CRYSTAL AND MOLECULAR-STRUCTURE, SPECTROSCOPY, AND MAGNETISM OF DIAQUOBIS(IMIDAZOLE)-CATENA-MU-(SQUARATO-1,3)-NICKEL(II) - ONE-DIMENSIONAL POLYMER

The crystal and molecular structure of diaquobis(imidazole)-catena-μ-(squarato-1, 3)-nickel(II), NiC4O4(C3N2H4)2(H2O)2, has been determined by a single-crystal X-ray analysis using three-dimensional diffractometer data. The compound crystallizes in the monoclinic system, with two formula units in a centrosymmetric unit cell, with space group P21/c and lattice parameters a=7.478 (1) Å, b=11.539 (2) Å, c=8.101 (2) Å, and β=109.27 (2)°. The structure was solved with a direct method. A refinement by full-matrix least-squares procedures converged to RF=0.023 and RWF=0.032 for 1576 independent observed reflections. The Ni(II) ions are octahedrally surrounded by four oxygens of two water molecules and two squarato anions and two nitrogens of the imidazole ligands. The crystal structure contains chains of (squarato-1, 3)-bridged Ni(II) ions. These chains are held together by strong hydrogen bonds between the noncoordinating oxygens of the squarato anions and the water molecules, forming a two-dimensional sheet of Ni(II) ions. These sheets are held together by weaker hydrogen bonds between the imidazole hydrogens and coordinating squarato oxygens. The Ni-N bond length (2.076 (1) Å) and Ni-Ow bond length (2.069 (1) Å) are normal. The Ni-Os bond length (2.121 (1) Å) is rather long compared with that of similar compounds. Infrared, far-infrared, Raman, and ligand-field spectroscopies all agree with the observed crystal structure.

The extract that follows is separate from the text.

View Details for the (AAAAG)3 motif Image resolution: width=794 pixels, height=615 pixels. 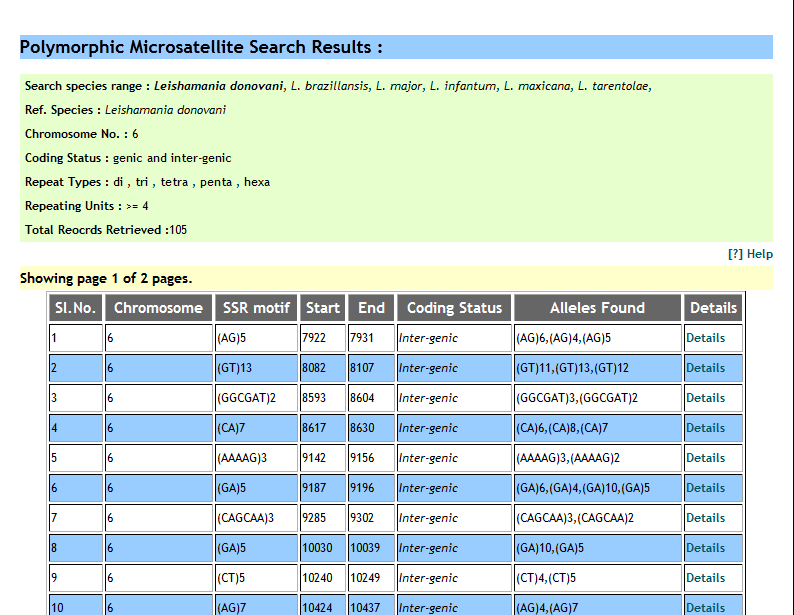click(x=705, y=458)
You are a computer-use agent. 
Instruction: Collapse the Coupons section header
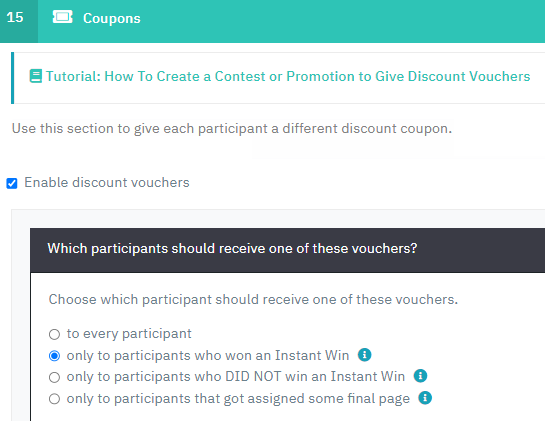click(x=272, y=21)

The magnetic susceptibility data in the temperature region 1.2-100 K could best be described by neglecting the influence of the exchange coupling, yielding a zero-field splitting parameter D and ḡ value of +5.8 (2) cm-1 and 2.28 (3), respectively. Fitting of the data with the available theory for Heisenberg one-dimensional coupled S=1 ions, with both D and J ≠ 0, yielded poor results. © 1979, American Chemical Society. All rights reserved.